*ACTIVITY:*
Set down each record that follows exactly. Drop the images.

*Dataset entries:*
+ + + + + + +
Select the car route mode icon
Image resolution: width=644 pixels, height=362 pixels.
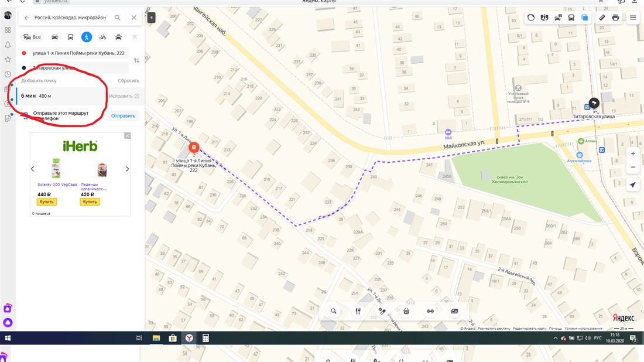coord(54,37)
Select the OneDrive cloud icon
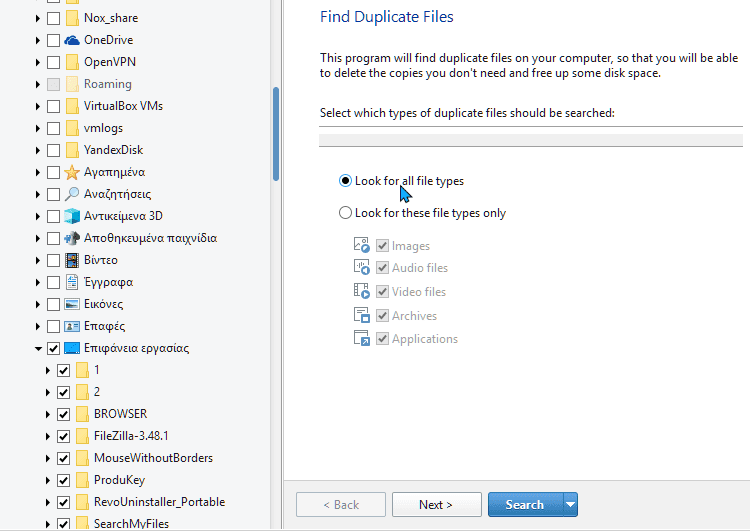Viewport: 750px width, 531px height. tap(72, 40)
+ + + + + + +
*YOUR SOLUTION:*
Select the car route mode icon
Image resolution: width=644 pixels, height=362 pixels.
coord(54,37)
Select the OneDrive cloud icon
Viewport: 750px width, 531px height. tap(72, 40)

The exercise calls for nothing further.